["Unicode"] Re: Some questions about Unicode's CJK Unified Ideograph

Sat May 30 00:46:21 CDT 2015

Hi,

Please let me ask a slightly off-topic question,
䛩 = ⿰言亞 (not ⿰言亜) is coded at U+46E9. Of course,
the unification between 亞 vs 亜 is not applied basically,
so the separated encoding of ⿰言亜 would be reasonable
(if there is a requirement), but I want to know whether
Vietnamese user community distinguishes ⿰言亞 and ⿰言亜
semantically. Do you know anything?

Regards,
mpsuzuki

Ken Whistler wrote:
> 
> 
> On 5/29/2015 5:20 PM, gfb hjjhjh wrote:
>>
>> 1. I have seen a chinese character ⿰言亜 from a Vietnamese dictionary 
>> NHAT DUNG THUONG DAM DICTIONARY* *
>>
> 
>>  So, a.) In http://www.unicode.org/alloc/Pipeline.html , it show that 
>> CJK Extension E and F have already been accepted, but where can I 
>> check those proposals to see if the xharacter is in them or not?
>>
> 
> For Extension E, you can check the following code chart:
> 
> http://www.unicode.org/charts/PDF/Unicode-8.0/U80-2B820.pdf
> 
> See: U+2C89A..U+2C931 (pp. 54-56 of the pdf) for the relevant
> radical (#149). But I don't see that character in the list of
> Extension E characters.
> 
> Extension F is harder to track down, because it has not yet been
> approved by the UTC, and comes in two pieces, with different
> progression so far in the ISO committee. Perhaps somebody on this list
> who has better access to the relevant documents can let you
> know whether ⿰言亜 can be found in those sets.
> 
>> and b.) it say to propose a new character, the proposal must include 
>> information about someone who would agree to provide a computer font 
>> for publishing the standard, do that mean i have to provide info about 
>> someone who is anticipated to agree on doing so or do i need to 
>> contact them for their agreement first, and does that mean I can just 
>> put info of someone who are making free full unicode CJK coverage font 
>> into the proposal?,
>>
> 
> It would require (eventually) provision of a font with correct display
> of just the character proposed -- but in the case of CJK additions, these
> first go through a process of collection and review by the Ideographic
> Rapporteur Group.
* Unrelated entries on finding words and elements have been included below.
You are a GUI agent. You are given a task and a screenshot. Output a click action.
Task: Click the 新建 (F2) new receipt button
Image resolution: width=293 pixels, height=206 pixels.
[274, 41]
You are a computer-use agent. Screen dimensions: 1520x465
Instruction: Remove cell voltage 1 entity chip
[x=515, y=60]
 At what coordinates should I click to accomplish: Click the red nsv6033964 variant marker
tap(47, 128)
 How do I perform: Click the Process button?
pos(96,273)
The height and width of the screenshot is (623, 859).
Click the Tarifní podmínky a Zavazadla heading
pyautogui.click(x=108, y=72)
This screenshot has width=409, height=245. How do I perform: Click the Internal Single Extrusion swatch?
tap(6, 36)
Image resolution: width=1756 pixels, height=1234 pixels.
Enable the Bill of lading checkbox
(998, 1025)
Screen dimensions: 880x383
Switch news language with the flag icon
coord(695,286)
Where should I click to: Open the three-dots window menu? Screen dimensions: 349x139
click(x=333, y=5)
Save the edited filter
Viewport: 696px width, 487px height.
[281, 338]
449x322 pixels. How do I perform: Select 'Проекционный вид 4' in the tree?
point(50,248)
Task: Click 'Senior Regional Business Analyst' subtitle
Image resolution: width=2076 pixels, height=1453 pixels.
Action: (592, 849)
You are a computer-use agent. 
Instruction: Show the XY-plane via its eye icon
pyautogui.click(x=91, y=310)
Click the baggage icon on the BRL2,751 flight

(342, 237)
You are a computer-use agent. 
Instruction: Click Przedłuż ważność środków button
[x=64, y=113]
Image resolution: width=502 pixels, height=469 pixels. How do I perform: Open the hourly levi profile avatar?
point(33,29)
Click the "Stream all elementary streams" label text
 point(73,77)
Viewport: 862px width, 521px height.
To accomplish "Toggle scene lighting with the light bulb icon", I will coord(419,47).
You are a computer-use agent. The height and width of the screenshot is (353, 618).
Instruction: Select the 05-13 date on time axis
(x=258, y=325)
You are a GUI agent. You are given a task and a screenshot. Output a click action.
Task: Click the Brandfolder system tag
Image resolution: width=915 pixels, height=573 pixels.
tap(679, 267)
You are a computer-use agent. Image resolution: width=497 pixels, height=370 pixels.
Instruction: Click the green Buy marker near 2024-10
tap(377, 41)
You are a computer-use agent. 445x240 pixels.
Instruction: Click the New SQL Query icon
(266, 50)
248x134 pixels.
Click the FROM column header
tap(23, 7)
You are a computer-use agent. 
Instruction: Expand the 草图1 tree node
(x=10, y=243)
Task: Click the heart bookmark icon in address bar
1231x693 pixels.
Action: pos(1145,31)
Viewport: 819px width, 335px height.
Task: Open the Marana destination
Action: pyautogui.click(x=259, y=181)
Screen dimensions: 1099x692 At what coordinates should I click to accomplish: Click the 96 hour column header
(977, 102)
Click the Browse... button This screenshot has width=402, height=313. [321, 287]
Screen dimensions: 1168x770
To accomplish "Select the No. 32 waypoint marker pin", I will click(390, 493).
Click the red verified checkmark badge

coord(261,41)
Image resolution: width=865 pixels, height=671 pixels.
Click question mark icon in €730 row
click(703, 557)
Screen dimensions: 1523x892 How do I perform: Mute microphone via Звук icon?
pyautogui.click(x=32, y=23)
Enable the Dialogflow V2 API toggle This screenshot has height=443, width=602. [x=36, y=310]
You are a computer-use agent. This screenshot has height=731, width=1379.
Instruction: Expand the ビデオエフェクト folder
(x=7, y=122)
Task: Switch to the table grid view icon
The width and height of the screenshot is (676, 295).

The best thing to do is to work with a national
> body concerned with CJK characters and ensure that they include
> this character on their list of submissions for IRG review.
> 
>> and c.) just like the question (b), do "names and addresses of 
>> appropriate contacts within national body or user organizations" 
>> represent Vietnamese government in this case?
>>
> 
> If the character has not been submitted to the IRG for review, it would
> probably be best to work through the Vietnamese national standards
> body. Again, people on this list may be able to provide you the
> correct contact information for them.
> 
>> 2. Is combined characters like U+20DD intended to work with all 
>> different type of characters, or is it some problem related to 
>> implementation ? as I when i write ゆ⃝ (Japanese Hiragana Letter Yu + 
>> Combining Enclosing Circle) appear to be separate on most font I use, 
>> but if I change the Hiragana Yu into a conventional = sign or some 
>> latin character, most fonts are at least somehow able to put them 
>> together. Or, is there any better/alternative representation in 
>> unicode that can show japanese hiragana yu in a circle?
>>
> 
> Combining enclosing marks in principle could work with most characters,
> but in practice most arbitrary combinations do not work very well,
> because they would require very complicated font support.
> 
>> 4.In CJK Symbols and Punctuation, Proper name mark and Book name mark 
>> are not included. While there are charactera like U+2584, U+FE33, 
>> U+FE4F, and U+FE34 in unicode that is more or less a representation 
>> for the two symbol, they do not appear below or on the left of typed 
>> characters when text flow is horizontal/vertical, and instead, they 
>> occupy their own space which make them having little use in daily 
>> life, and while the proper name mark and book name mark can 
>> represented by text editing softwares and css but those representation 
>> are not ideal and they do match "Criteria for Encoding Symbols". Is it 
>> possible to make a new unicode symbol, or change some current symbol 
>> into one that could appear in suitable place of other characters when 
>> typed? And a property of the symbol is that when used in case like 美 
>> 國紐約 which 美國 and 紐約 are two different proper name (place name), 
>> so an underline should go below them without any separation between 
>> the character 美and國 or 紐and約 (when text are written horizontally), 
>> but at the same time the underline should not be linked between 國 and 
>> 紐 as 國 is the end of first place name while 紐 is the start of the 
>> other.
>>
> 
> What you are talking about is, indeed, best handled by text styling 
> attributes,
> rather than by individual character encoding. These are various CJK-specific
> underlining styles (for horizontal text layout) or sidelining styles (for
> vertical text layout). It is precisely because these require 
> highlighting for
> ranges of characters (without breaks) that this kind of text decoration is
> handled best by style attributes (or markup), rather than by individual
> combining symbols.
> 
> The characters U+FE33, U+FE34, U+FE4F (but not U+2584) are compatibility
> characters only for mapping to old Chinese standards that had individual
> characters encoded for these underlining or sidelining text highlights,
> but which required specialized text layout programs to make any use
> of them.
> 
> --Ken
>